今日の環境は、これまで困難ではあったものの、アフリカの起業家がまさにそれを実行するのを助けています。不況は、これまで以上に献身的で回復力のある創業者主導のエコシステムを形成し始めています。また、どのビジネスモデルとセクターが最も成功しているかを明らかにしています。困難な時期を乗り越えた人は、この知識だけでなく、昔ながらの粘り強さと複利の力から恩恵を受けるでしょう。
 
「投資家は厳しい時期にはフロンティア市場からすぐに撤退し、戻ってくるのはいつもずっと遅くなる」と、 2022年にCラウンドで2億ドルを調達したデジタル決済スタートアップ企業Onafriq(旧MFSアフリカ)の創業者兼CEO、Dare Okoudjou氏は語っています。
 
エンデバーでは、創業者があらゆる段階でその知識を還元できるプラットフォームを提供することで、スケールアップからエグジットまで、スタートアップの道のり全体にわたって苦労して得た知識の共有を促進することに尽力しています。アフリカのスタートアップが現在直面している苦難は痛ましいものです。しかし、それは貴重なデータでもあります。創業者がつながり、学びを共有できるように支援することで、乗数効果とアフリカのエコシステムの成長の両方を加速させたいと考えています。
 
Moniepoint の CEO であり エンデバー起業家でもある Tosin Eniolorunda 氏は、アフリカにおける VC の不安定さに対して、回復力の構築に重点的に取り組んでいます。
 
「Moniepointはベンチャーキャピタル市場の誇大宣伝から恩恵を受けたことは一度もなく、常に事業の基礎に基づいて、少しずつ少額ずつ資本を調達する必要がありました」と彼は話しています。Moniepointは、モバイルバンキングや支払い処理などのデジタル金融サービスを、サービスが行き届いていない人々や中小企業に提供するナイジェリアのフィンテック企業です。「私は常に、収益性が高く、生き残るために外部資金に頼らないビジネスを構築することに重点を置いてきました。」Tosin氏にとって、これは資金調達市場で何が起ころうと、ユニット・エコノミクスに関する規律を維持することを意味します。
 
しかし、新興投資家の間では、創業者から資金提供者へのプロファイルの芽が出始めています。アフリカ全土のフィンテック大手 Cellulant の共同創業者 Ken Njoroge 氏は最近、自身のブティック投資会社 PANI を通じて、アフリカの次世代起業家への投資に重点を移しました。南アフリカのユニコーン企業 Go1 の共同創業者 Melvyn Lubega 氏も現在 Breega の投資家となっています。

「アフリカの構造的な問題を理解している投資家を育成することの重要性と、持続可能なビジネスの構築は長期的な取り組みであることを改めて認識しました。」 ー DARE OKOUDJOU(エンデバー起業家、ONAFRIQ)
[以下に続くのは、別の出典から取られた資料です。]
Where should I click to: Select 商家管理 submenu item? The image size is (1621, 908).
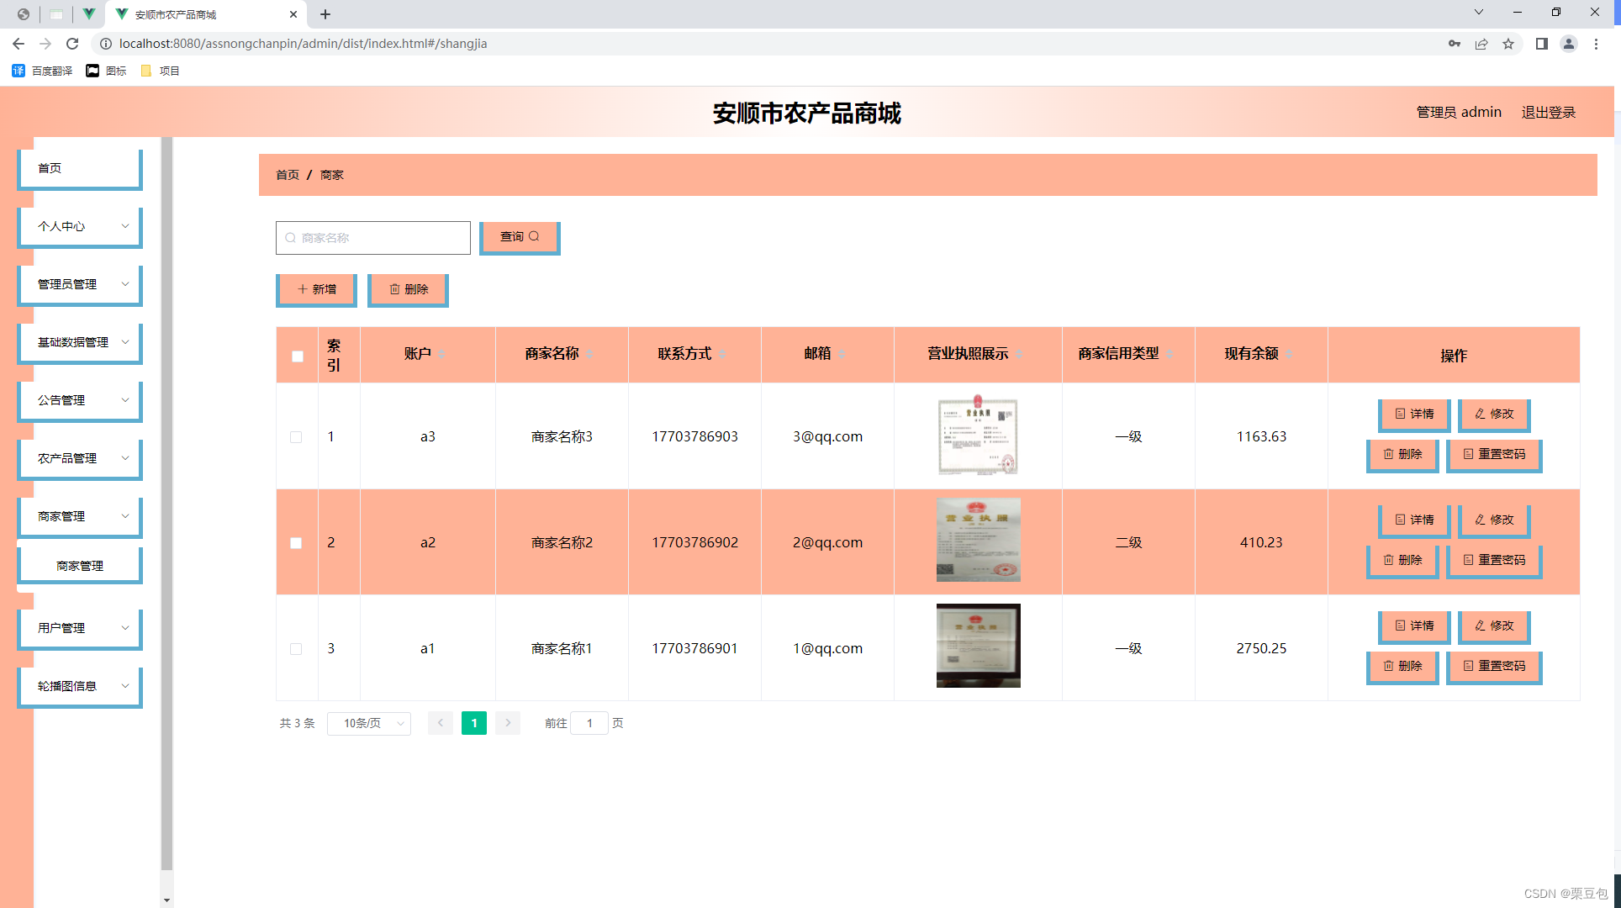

「観光」資本は出たり入ったりするかもしれません。ラテンアメリカが証明しているように、それは新興スタートアップ エコシステムの発展における通常のプロセスです。これはアフリカがまだ初期段階にあることの表れであり、アフリカが VC 投資に適していないということではありません。
 
しかし、エンデバーはそこに留まるつもりです。なぜでしょうか? それは、アフリカ大陸の課題と可能性を真に理解している投資家や創業者にとって、アフリカでの事業構築は、並外れた影響と並外れた利益の両方をもたらす可能性があると私たちが信じているからです。